Yolie, what I think "Omegatron" is saying is that a reef tank should not have a filter of any kind on it, not an Eheim in particular. "Omegatron" is trying to tell the conversant that a functioning reef environment does the filtration work on it's own. The live rock and the sand does the job.

If you are wondering if you can run an Eheim on a freshwater planted aquarium with a sand substrate, the answer would be yes.

Mike


----------



## yolie (Sep 10, 2004)

:icon_idea


yolie said:


> *can I dose the tank or are there other options to keeping the kh, etc. stable?


Use peat to soften, darken and acidify aquarium water?


----------



## Ibn (Nov 19, 2003)

You can give it a shot, but then, you're really not gonna get much use out of it. The oolitic sand has a very high buffering capacity. Using RO water along with using peat would probably be your best chance, althouth at the end, it may be useless.

You're making a lot more work than it's naturally worth. The sand does look great (I know, I used to run a 5" deep layer of it in my reef tanks), but you're left with a high pH and hardness. I'd opt out of the sand, consider it a sunk cost and, pull all of it out. You don't have to worry about keeping the kH stable, since it has such a high buffering capacity.

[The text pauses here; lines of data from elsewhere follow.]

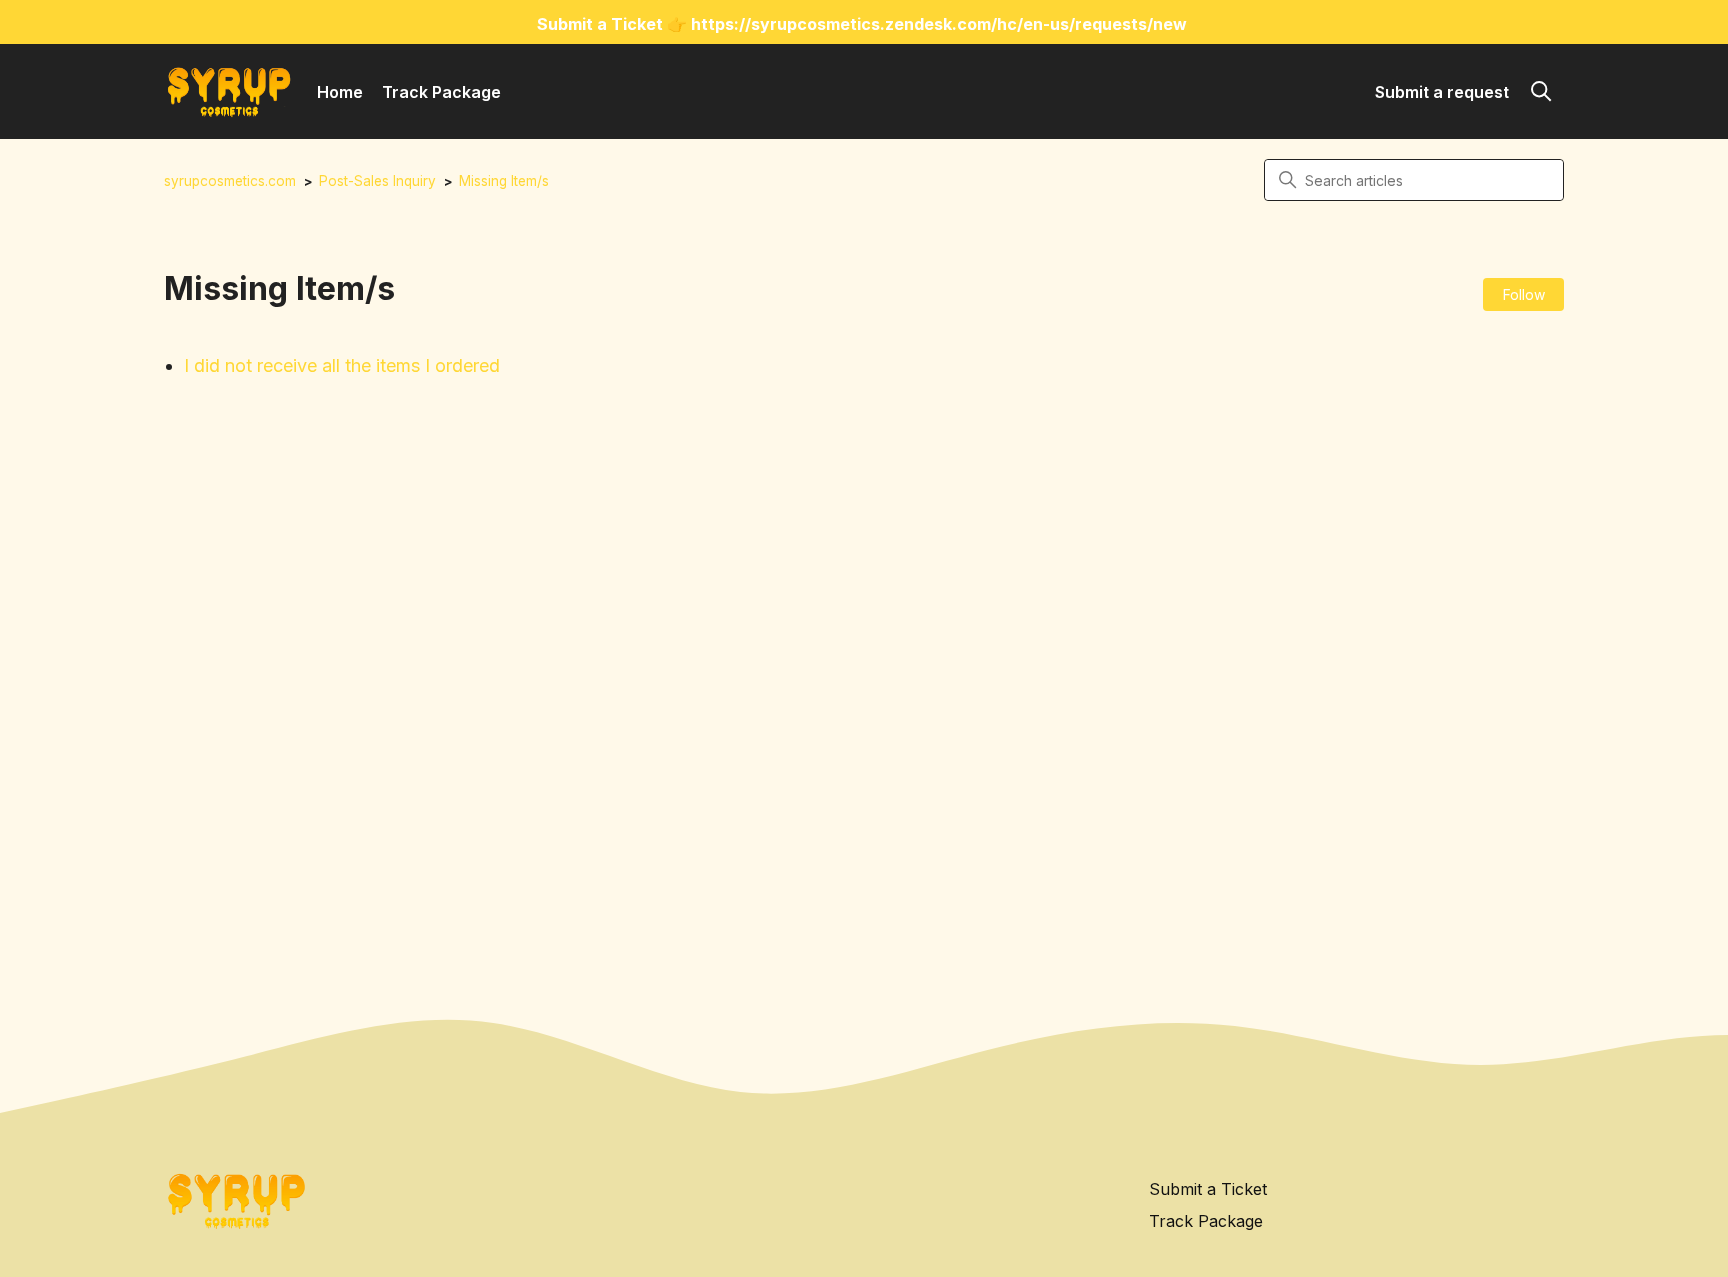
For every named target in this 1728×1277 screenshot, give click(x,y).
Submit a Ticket (1208, 1189)
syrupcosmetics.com (230, 181)
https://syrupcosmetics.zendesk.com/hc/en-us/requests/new (939, 24)
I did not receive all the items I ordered (342, 365)
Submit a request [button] (1442, 92)
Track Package (441, 92)
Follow (1524, 294)
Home (340, 92)
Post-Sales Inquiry (377, 181)
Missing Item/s (504, 181)
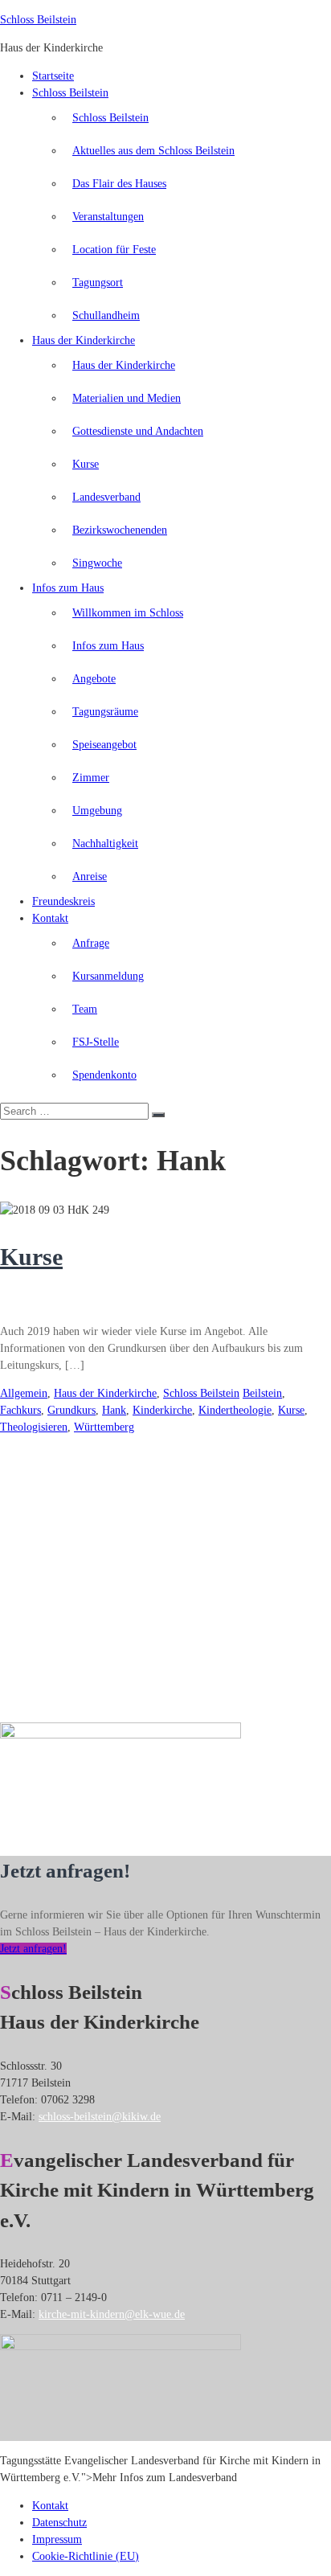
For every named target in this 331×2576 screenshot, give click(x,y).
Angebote (94, 679)
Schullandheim (106, 315)
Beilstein (262, 1393)
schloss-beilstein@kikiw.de (100, 2117)
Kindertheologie (235, 1410)
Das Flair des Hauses (119, 184)
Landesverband (106, 497)
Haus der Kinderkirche (83, 340)
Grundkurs (71, 1410)
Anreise (89, 876)
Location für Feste (114, 250)
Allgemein (23, 1393)
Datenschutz (59, 2523)
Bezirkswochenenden (119, 530)
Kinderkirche (162, 1410)
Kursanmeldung (108, 976)
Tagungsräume (105, 712)
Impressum (57, 2539)
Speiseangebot (104, 745)
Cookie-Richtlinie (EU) (85, 2556)
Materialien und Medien (126, 398)
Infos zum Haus (68, 588)
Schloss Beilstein (38, 20)
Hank (114, 1410)
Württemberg (104, 1427)
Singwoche (97, 563)
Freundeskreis (63, 901)
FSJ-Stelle (95, 1042)
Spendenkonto (104, 1075)
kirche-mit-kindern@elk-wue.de (112, 2314)
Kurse (85, 464)
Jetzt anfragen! (33, 1949)
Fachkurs (20, 1410)
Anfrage (90, 943)
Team (84, 1009)
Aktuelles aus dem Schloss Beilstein (153, 151)
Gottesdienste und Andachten (137, 431)
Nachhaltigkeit (105, 844)
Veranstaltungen (108, 217)
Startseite (53, 76)
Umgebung (97, 811)
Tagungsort (97, 282)
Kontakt (50, 918)
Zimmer (90, 778)
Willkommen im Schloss (127, 613)
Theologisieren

It really should be left in the saltwater arena...


----------



## gnatster (Mar 12, 2004)

My thoughts are with peat you will be forever chasing your tail if you try to lower the pH from where the substrate is going to force it to be. At this point yuo may want to think of keeping africans and plants appropriate to the conditions.


----------



## malkore (Nov 3, 2003)

pull the sand, and try to sell it to a reef keeper to recoup your lost $$
then go buy appropriate sand...Onyx isn't bad for plants and won't buffer nearly like argonite sand.


----------



## Raul-7 (Oct 17, 2003)

Maybe you can save it or just setup an African cichlid tank, this stuff is IDEAL for it...no need to waste money selling it. And you can even use Anubias sp. and Java ferns if you want a planted tank along with the cichlids... roud:


----------